TEXT FOR ANALYSIS
The morphology of cell-loaded scaffolds was observed via an SEM (AIS2100, Seron Technology), and the voltage was adjusted to 20 kV. First, scaffolds were cut into circular shapes to fit into a 96-well plate. Then, the scaffolds were sterilized in 3 steps by a 10% PBS/streptomycin/penicillin solution, a 70% ethanol solution, and ultraviolet irradiation. Then, the samples were incubated at 37 °C with 5% CO₂ and 90% humidity in Ham’s/F12 culture medium.³⁷ After 1 day, the culture medium was discarded. A suspension of 4 × 10⁵ chondrocytes per cm² was seeded on each scaffold. Next, the samples were immersed in the culture medium and incubated at 37 °C with 5% CO₂ and 90% humidity. The medium was refreshed every 2 days. After 6 days, the scaffolds were rinsed with PBS and fixed with 4% paraformaldehyde (PF) for 90 minutes. After that, samples were dehydrated in a graded ethanol-water series to 100% ethanol and then allowed to completely dry at room temperature. Finally, all samples were coated with gold and assessed using SEM.

Determination of Cell Metabolic Activity and DAPI Staining

The viability rate of chondrocytes in the scaffolds was evaluated by an indirect MTT test (3-(4,5-dimethylthiazol-2-yl)-2,5-diphenyltetrazolium bromide). For this, the sterilized scaffolds (~20 mg) were incubated in 10 mL PBS (Gibco, USA) at 37 °C and pH 7.4 for 1 month. After the period of incubation, these scaffold-degradation products were gathered and kept at 4 °C. Chondrocytes were cultured in 96-well microplates with a density of 3 × 10³ cells per well. After 1 day of incubation, the culture medium was discarded and the supernatant (20 μL) of scaffolds and fresh medium (200 μL) were added into each well. This medium was refreshed every 2 days. On days 1, 4, and 6, the culture medium was removed, and then 100 μl MTT reagent was added onto every scaffold. After 3 hours of incubation at 37 °C in the dark, the MTT reagent was eliminated from the wells. Then, 100 μL DMSO (dimethyl sulfoxide) solvent was added into each well to solve unsolvable formazan crystals. In the end, the absorption of specimens was identified at 570 nm, employing a spectrophotometric microplate reader (ELISA, ICN, Switzerland). The MTT process of assessment was repeated 4 times for all specimens.

Screenshot grounding data
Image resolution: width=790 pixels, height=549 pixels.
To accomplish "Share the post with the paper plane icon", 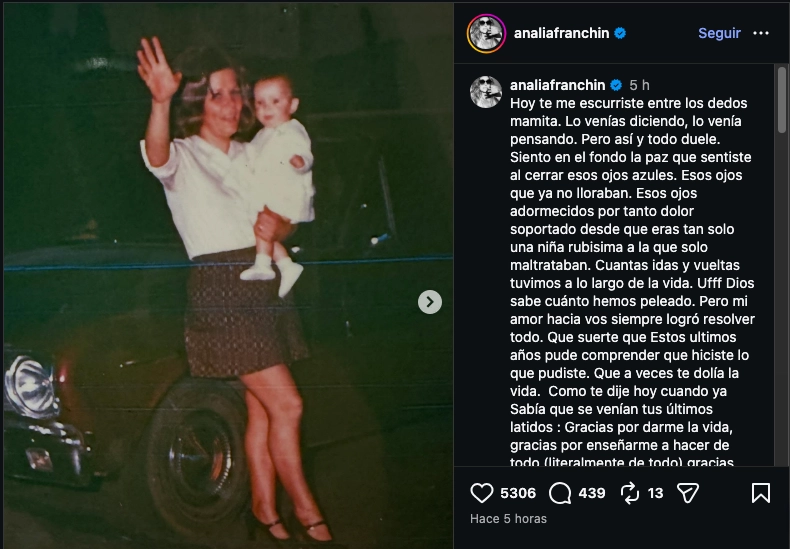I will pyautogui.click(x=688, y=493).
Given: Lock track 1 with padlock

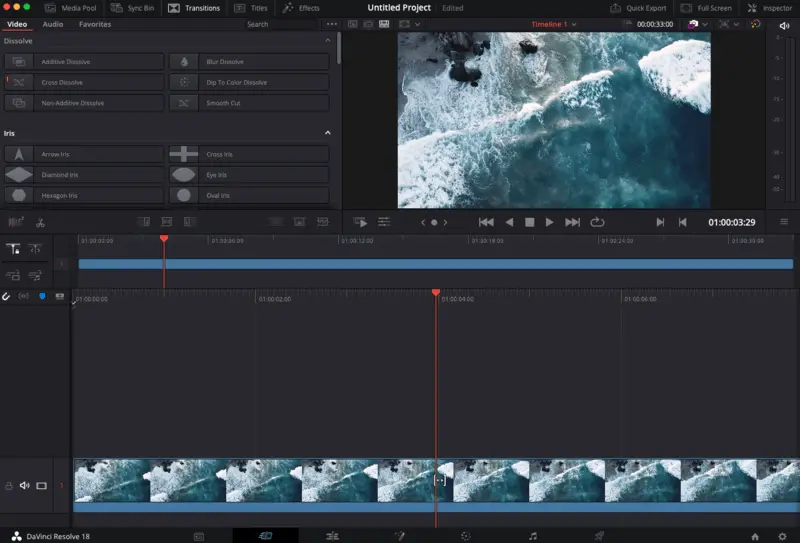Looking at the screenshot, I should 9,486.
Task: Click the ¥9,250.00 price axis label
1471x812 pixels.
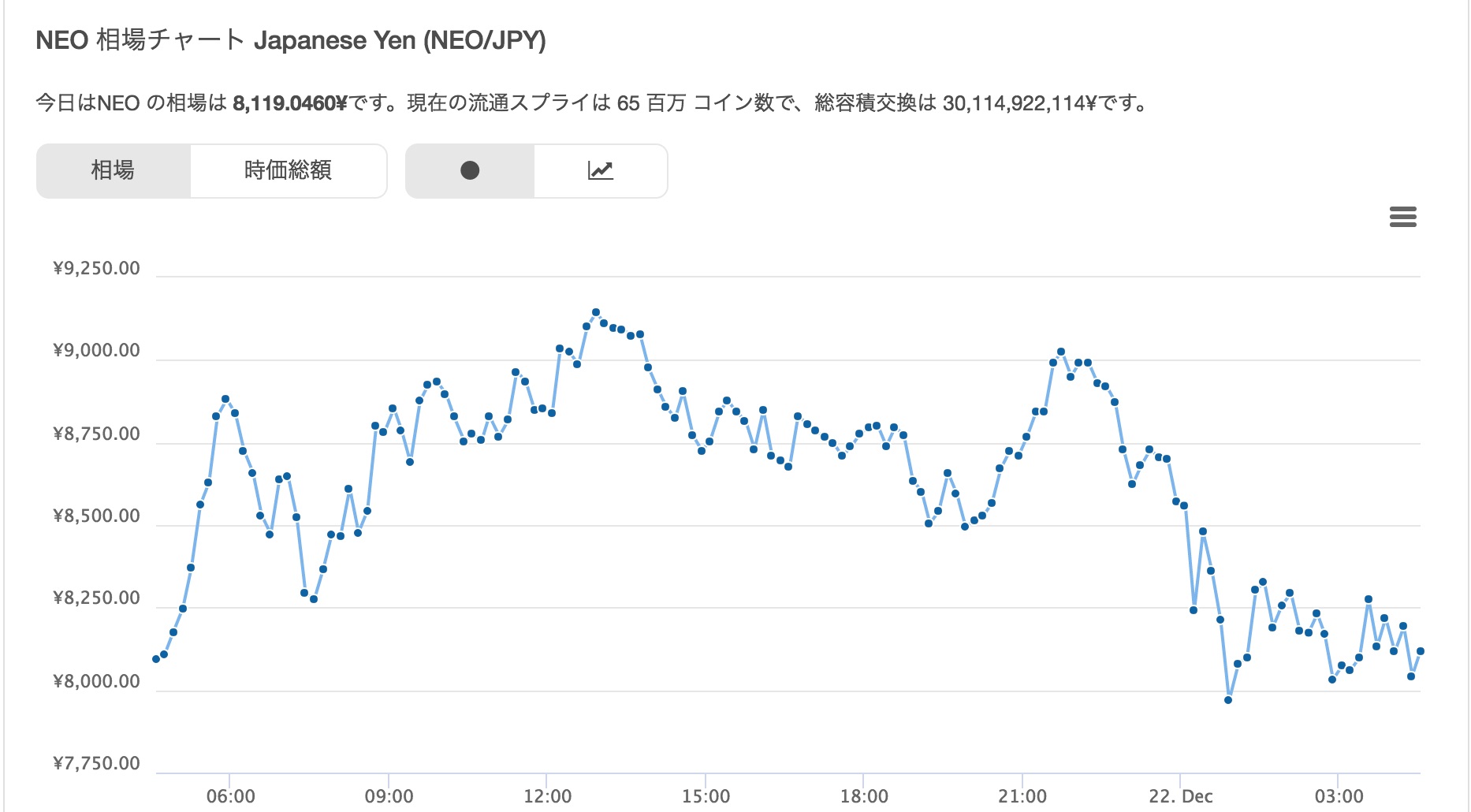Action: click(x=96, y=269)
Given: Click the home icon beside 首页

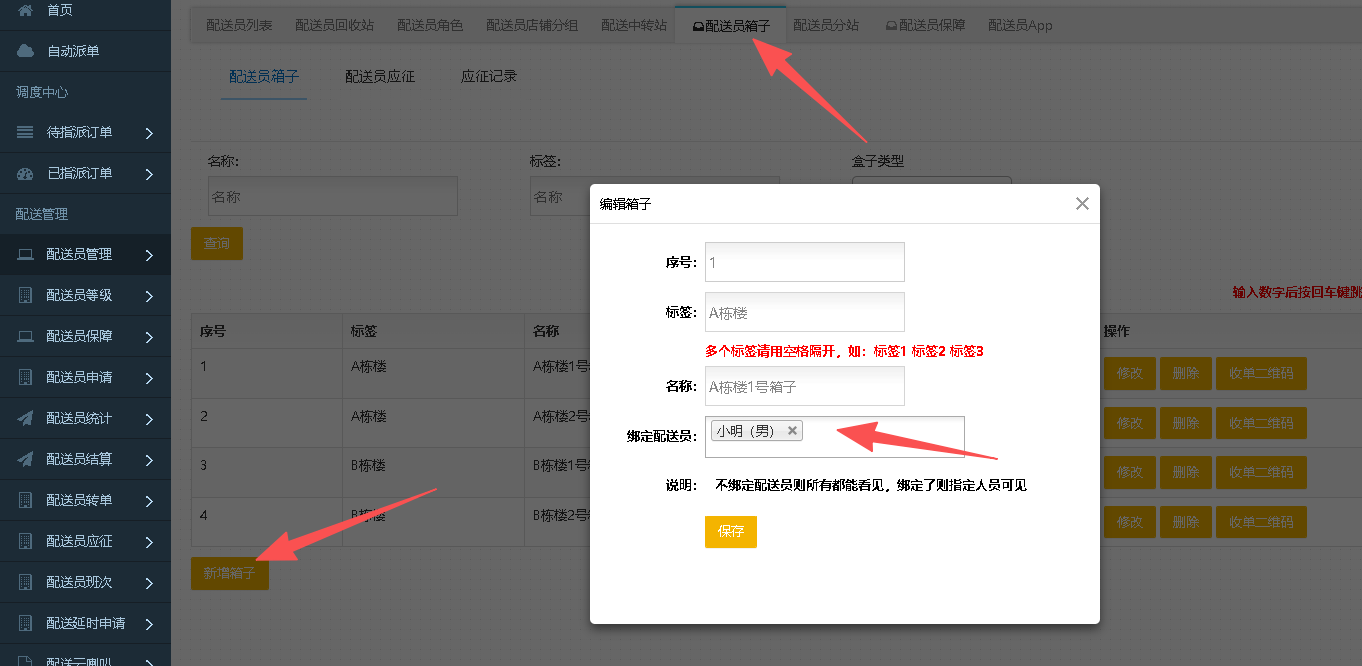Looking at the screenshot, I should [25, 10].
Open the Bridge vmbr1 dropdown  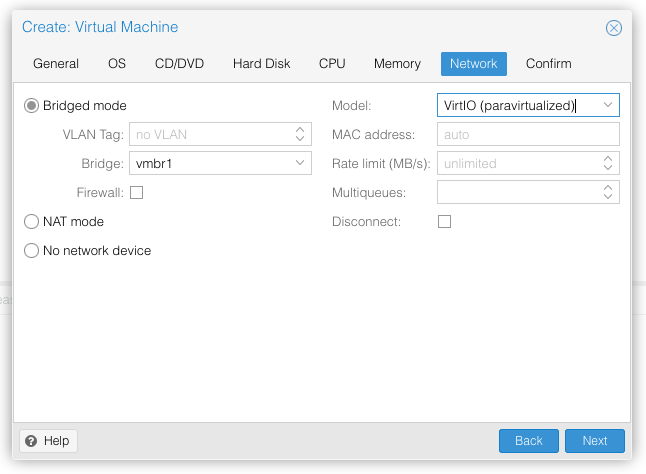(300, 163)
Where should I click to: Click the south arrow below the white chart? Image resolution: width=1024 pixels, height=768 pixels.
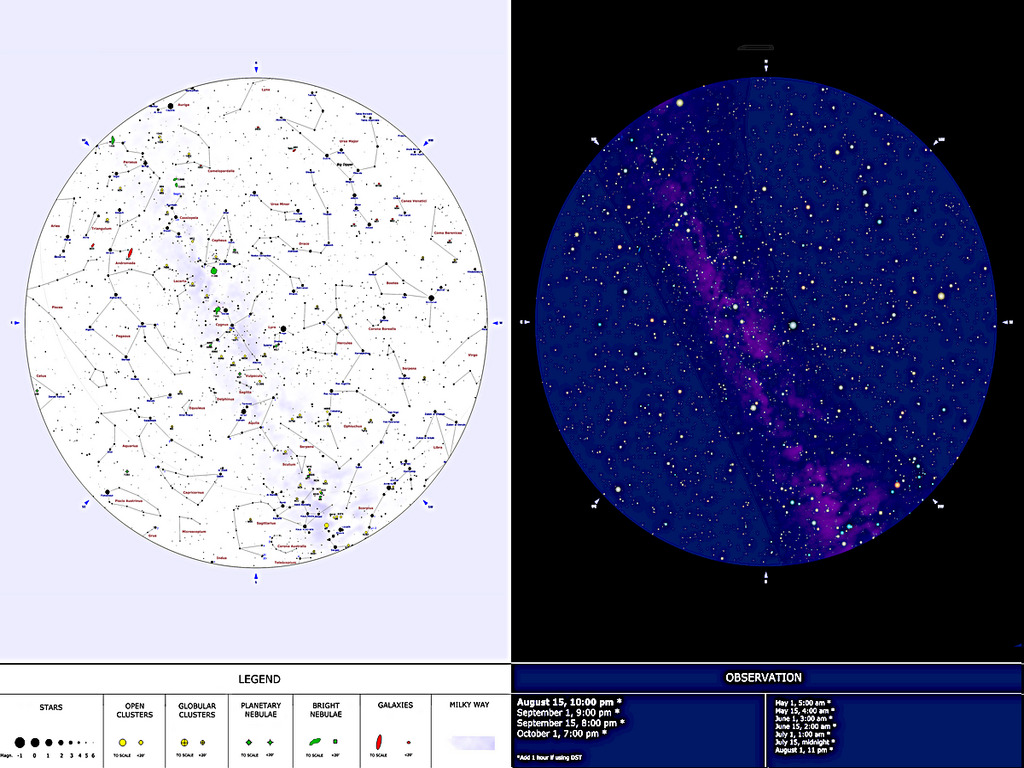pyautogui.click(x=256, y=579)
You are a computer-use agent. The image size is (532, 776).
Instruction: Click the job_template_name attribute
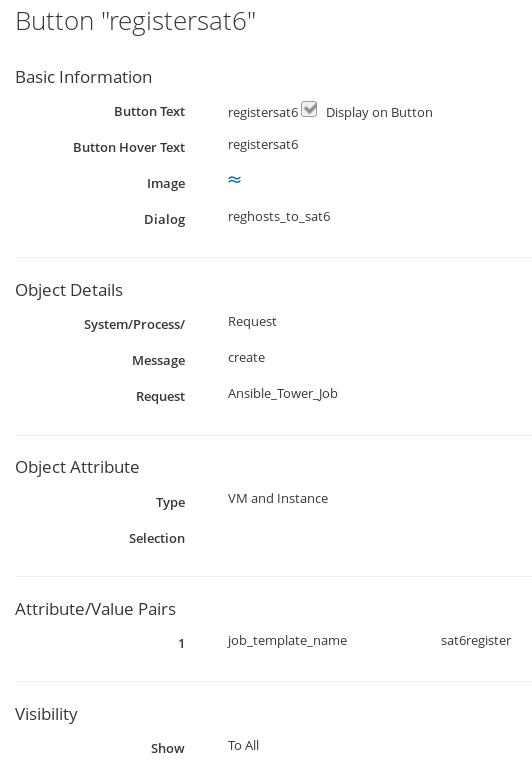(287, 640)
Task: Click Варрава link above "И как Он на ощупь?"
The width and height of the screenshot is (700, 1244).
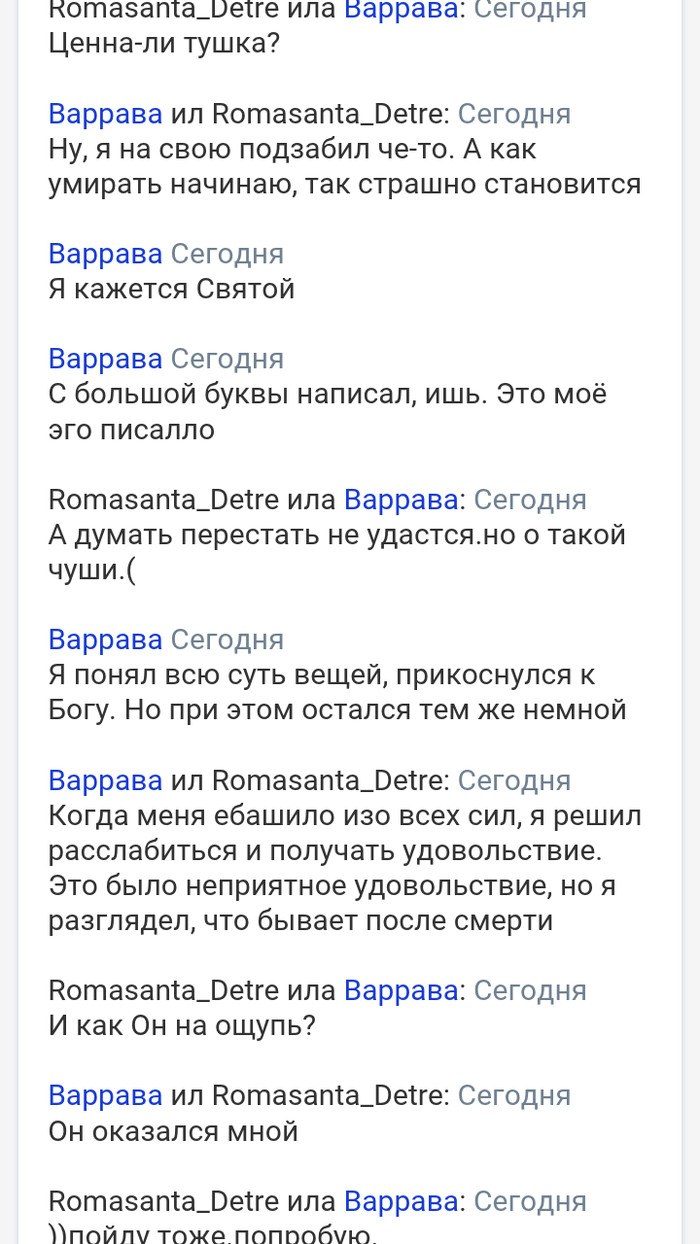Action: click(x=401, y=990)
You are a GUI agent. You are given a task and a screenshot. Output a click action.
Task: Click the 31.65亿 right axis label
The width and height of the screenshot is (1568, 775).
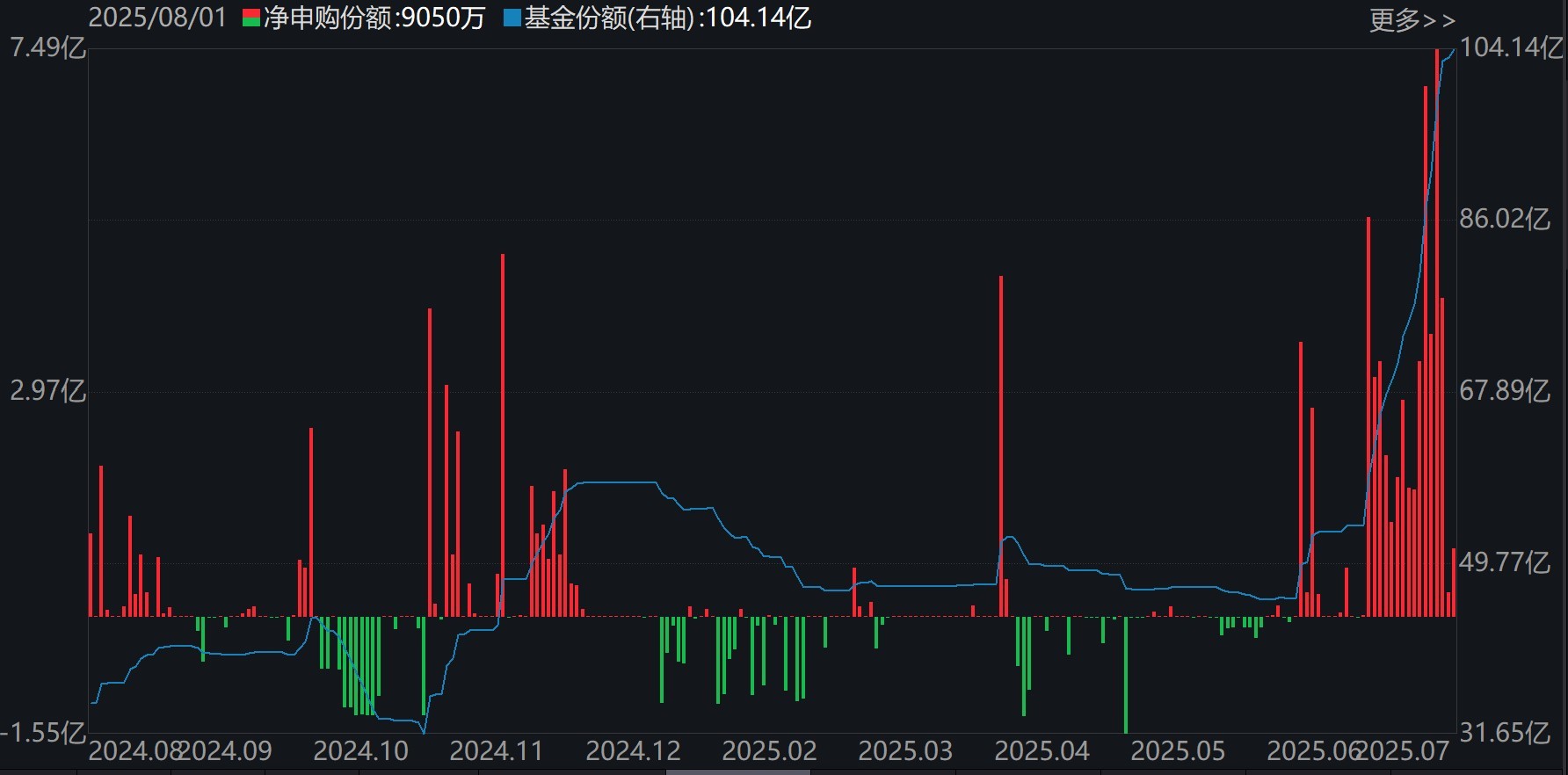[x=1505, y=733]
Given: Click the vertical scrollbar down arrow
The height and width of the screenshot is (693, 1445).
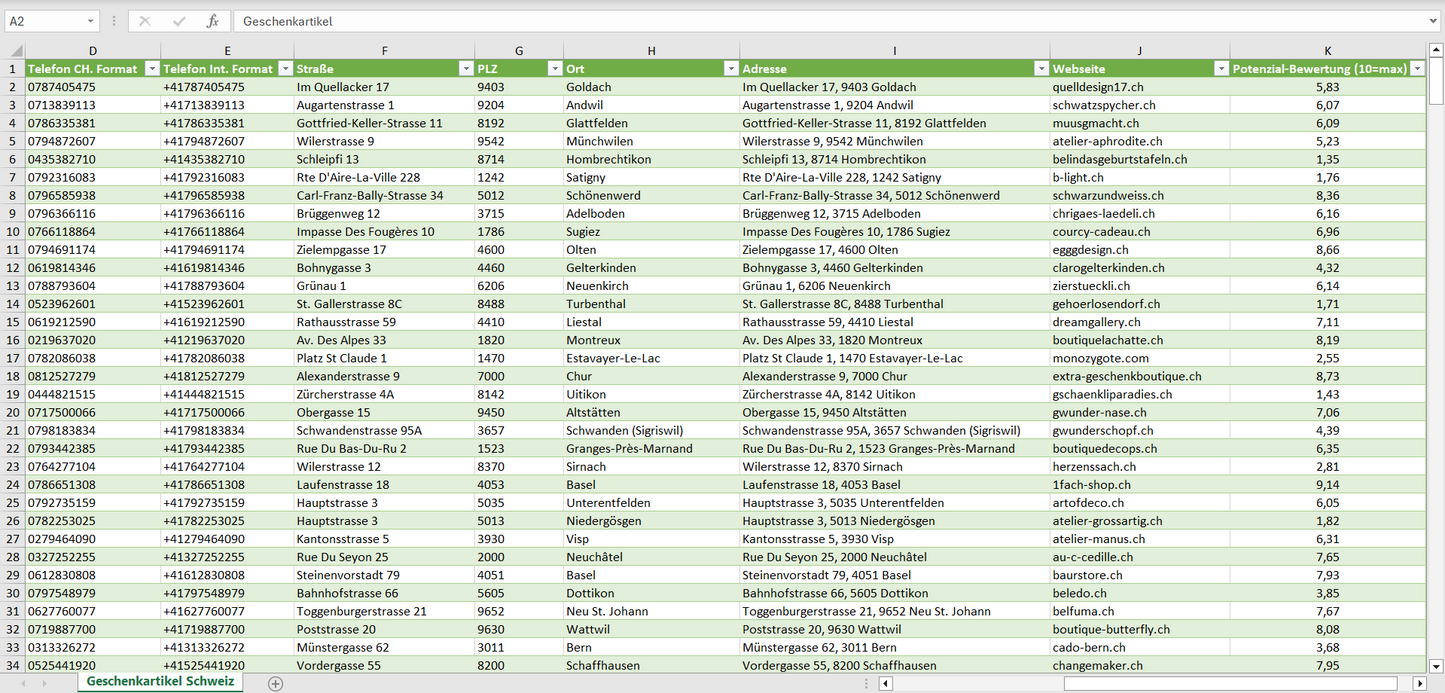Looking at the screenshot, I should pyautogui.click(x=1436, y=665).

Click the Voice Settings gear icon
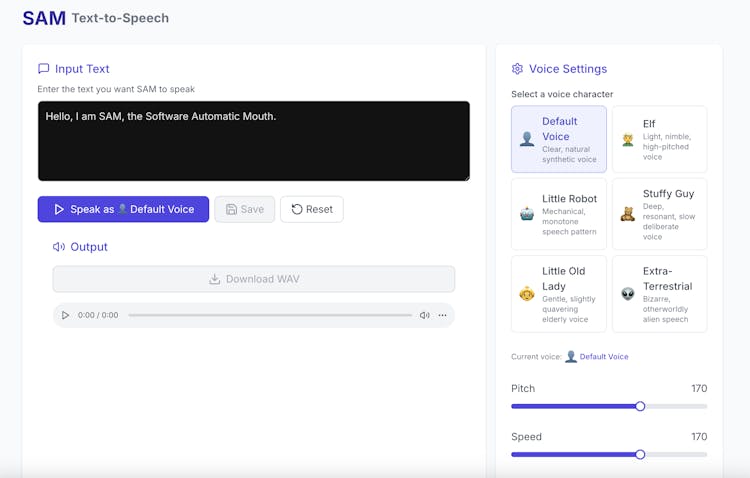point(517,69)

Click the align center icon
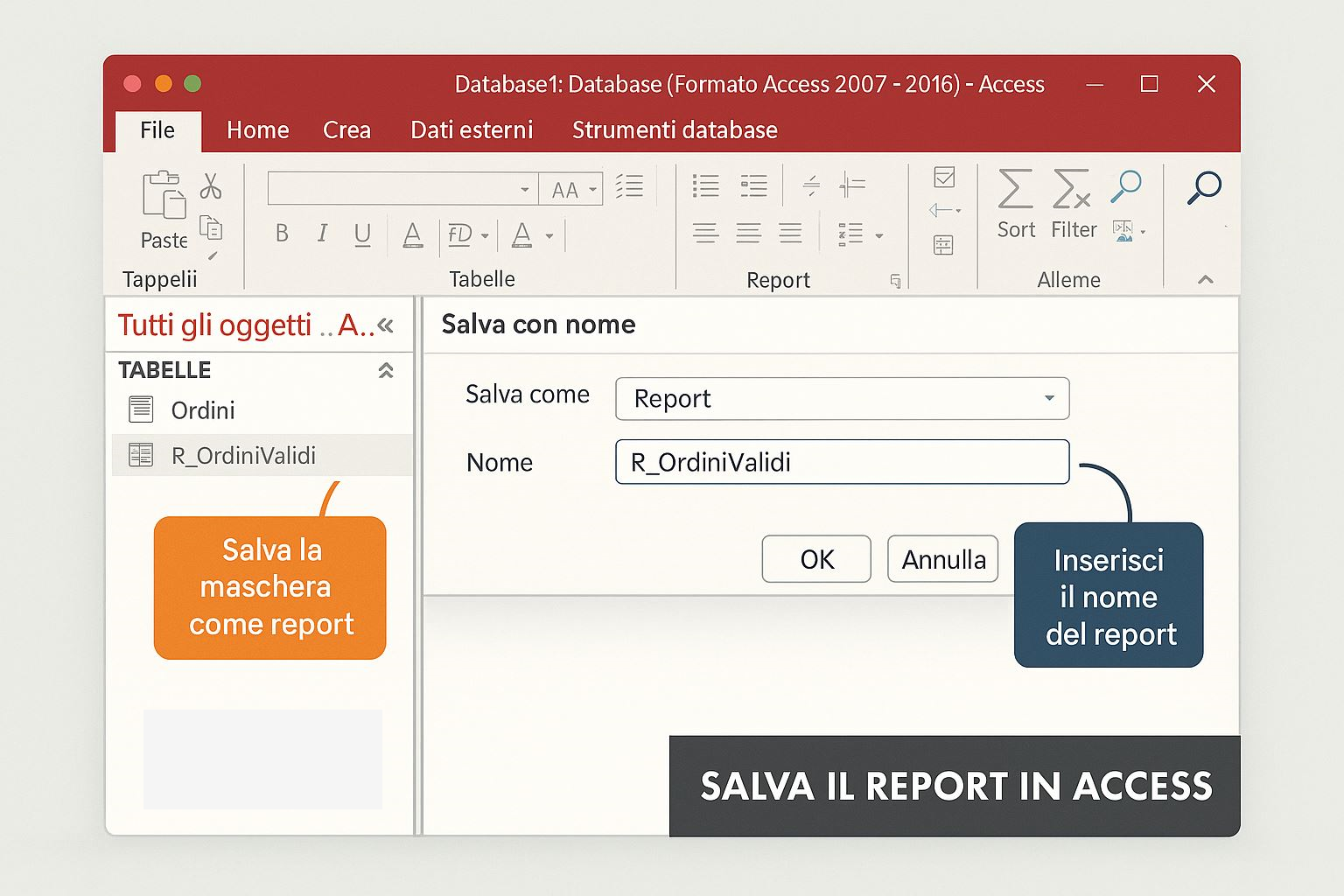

WHAT TO WORK ON
1/ In the scaffold methods text, why were the scaffolds cut into circular shapes? Answer in one to three sentences.
2/ Translate this sentence from the scaffold methods text into Spanish: "After 6 days, the scaffolds were rinsed with PBS and fixed with 4% paraformaldehyde (PF) for 90 minutes."

RESULTS FOR THE EXERCISE
1/ The scaffolds were cut into circular shapes so that they would fit into a 96-well plate.

2/ Después de 6 días, los andamios se enjuagaron con PBS y se fijaron con paraformaldehído (PF) al 4 % durante 90 minutos.